A primeira etapa será entrevistas para conhecer a história do assentamento. Em um
segundo momento será distribuído palavras com o objetivo de analisar as concepções desses
termos. Todas falas serão gravados e estão sob sigilo do pesquisador e orientador.
Esta pesquisa considerará o respeito e a garantia do pleno exercício dos direitos dos
participantes, devendo ser concebida, avaliada e realizada de modo a prever e evitar possíveis
danos aos participantes. Os possíveis serão a possibilidade de danos à dimensão moral,
intelectual, social, cultural dos participantes, em qualquer fase da pesquisa e dela decorrente;
os resultados podem ter implicações sociais, tanto no que diz respeito à omissão quanto à
divulgação dos mesmos; investigação crenças, concepções, teorias implícitas e experiências
significativas; apropriação da produção intelectual dos informantes, assumindo somente para si
a autoria de tais ideias;
Para participar deste estudo você não terá nenhum custo, nem receberá qualquer
vantagem financeira. Você será esclarecido(a) sobre o estudo em qualquer aspecto que desejar
e estará livre para participar ou recusar-se a participar. Poderá retirar seu consentimento ou
interromper a participação a qualquer momento. A sua participação é voluntária e a recusa em
participar não acarretará qualquer penalidade ou modificação na forma em que é atendido pelo
pesquisador. O pesquisador irá tratar a sua identidade com padrões profissionais de sigilo. Os
resultados da pesquisa estarão à sua disposição quando finalizada. Seu nome ou o material que
indique sua participação não será liberado sem a sua permissão.

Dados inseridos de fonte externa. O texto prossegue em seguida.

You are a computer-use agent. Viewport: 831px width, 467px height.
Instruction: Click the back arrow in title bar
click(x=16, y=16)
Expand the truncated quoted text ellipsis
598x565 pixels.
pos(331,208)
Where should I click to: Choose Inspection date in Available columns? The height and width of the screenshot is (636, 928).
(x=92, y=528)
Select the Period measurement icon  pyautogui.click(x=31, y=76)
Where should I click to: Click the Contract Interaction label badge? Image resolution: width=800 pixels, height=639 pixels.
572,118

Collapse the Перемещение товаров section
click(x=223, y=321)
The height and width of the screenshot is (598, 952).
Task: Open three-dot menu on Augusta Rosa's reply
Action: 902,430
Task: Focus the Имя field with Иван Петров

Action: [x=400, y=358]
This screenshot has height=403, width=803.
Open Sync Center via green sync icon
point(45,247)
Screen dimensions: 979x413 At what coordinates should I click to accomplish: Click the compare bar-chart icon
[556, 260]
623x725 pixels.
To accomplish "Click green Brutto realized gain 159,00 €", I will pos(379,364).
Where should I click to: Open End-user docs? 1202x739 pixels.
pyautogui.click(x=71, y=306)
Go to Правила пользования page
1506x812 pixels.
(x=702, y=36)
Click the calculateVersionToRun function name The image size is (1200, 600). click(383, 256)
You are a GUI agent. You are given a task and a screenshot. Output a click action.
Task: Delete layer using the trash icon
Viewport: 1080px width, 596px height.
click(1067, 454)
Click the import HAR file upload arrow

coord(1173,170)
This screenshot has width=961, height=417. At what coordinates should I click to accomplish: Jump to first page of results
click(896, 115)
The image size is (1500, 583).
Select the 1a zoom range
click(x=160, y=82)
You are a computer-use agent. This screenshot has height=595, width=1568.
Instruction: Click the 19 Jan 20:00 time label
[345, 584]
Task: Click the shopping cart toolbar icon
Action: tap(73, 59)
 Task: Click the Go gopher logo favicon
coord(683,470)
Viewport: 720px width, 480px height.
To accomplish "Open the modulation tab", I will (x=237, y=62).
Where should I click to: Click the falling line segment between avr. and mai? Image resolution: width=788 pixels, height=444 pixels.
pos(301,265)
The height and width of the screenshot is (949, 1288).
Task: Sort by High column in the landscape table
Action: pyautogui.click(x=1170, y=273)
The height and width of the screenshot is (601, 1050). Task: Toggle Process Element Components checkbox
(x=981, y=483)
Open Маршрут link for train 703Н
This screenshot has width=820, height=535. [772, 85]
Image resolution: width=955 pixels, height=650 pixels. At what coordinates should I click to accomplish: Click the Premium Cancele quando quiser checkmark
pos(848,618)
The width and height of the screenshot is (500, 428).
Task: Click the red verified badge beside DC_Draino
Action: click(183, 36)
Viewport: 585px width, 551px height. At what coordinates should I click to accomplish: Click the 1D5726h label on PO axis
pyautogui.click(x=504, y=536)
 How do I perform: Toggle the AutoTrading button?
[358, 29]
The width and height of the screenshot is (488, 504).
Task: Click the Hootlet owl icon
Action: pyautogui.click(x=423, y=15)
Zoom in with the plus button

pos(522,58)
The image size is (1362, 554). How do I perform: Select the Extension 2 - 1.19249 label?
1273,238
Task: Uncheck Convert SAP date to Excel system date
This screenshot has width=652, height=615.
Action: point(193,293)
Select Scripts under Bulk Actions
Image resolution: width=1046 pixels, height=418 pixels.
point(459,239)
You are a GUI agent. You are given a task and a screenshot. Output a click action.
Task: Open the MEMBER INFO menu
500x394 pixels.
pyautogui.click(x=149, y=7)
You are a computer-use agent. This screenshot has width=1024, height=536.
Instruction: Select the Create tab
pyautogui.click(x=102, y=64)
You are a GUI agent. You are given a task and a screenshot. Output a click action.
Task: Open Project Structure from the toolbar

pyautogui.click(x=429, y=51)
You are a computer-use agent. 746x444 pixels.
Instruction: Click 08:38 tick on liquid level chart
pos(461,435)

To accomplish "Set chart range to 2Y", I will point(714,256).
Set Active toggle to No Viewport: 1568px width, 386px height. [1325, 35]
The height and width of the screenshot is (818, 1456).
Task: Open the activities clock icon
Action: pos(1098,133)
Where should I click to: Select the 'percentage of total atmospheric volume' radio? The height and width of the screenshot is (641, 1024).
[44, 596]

O(A) Sr(a) não será identificado em nenhuma publicação que possa resultar deste
estudo. Este termo de consentimento encontra-se impresso em duas vias, sendo que uma cópia
será arquivada pelo pesquisador responsável, na Universidade Federal do Rio Grande do Sul
(UFRGS) e a outra será fornecida a você. Caso haja danos decorrentes dos riscos previstos, o
pesquisador assumirá a responsabilidade pelos mesmos.
132
Eu, _______________________________________________________________________,
portador do Documento de Identidade (RG) __________________________ fui informado(a)
dos objetivos da pesquisa e convidado voluntariamente a participar do projeto de pesquisa
Trajetórias Narrativas em Assentamentos do MST: Os (Des)Compassos na Concepção de
Natural e Natureza, de maneira clara e detalhada e esclareci minhas dúvidas. Sei que a
qualquer momento poderei solicitar novas informações e modificar minha decisão de participar
se assim o desejar. Declaro que concordo em participar desse estudo. Recebi uma cópia deste
termo de consentimento livre e esclarecido e me foi dada à oportunidade de ler e esclarecer as
minhas dúvidas.
___________________________
Nome e Assinatura participante
___________________________
Nome e Assinatura pesquisador
Porto Alegre, _____ de ________________, 20__.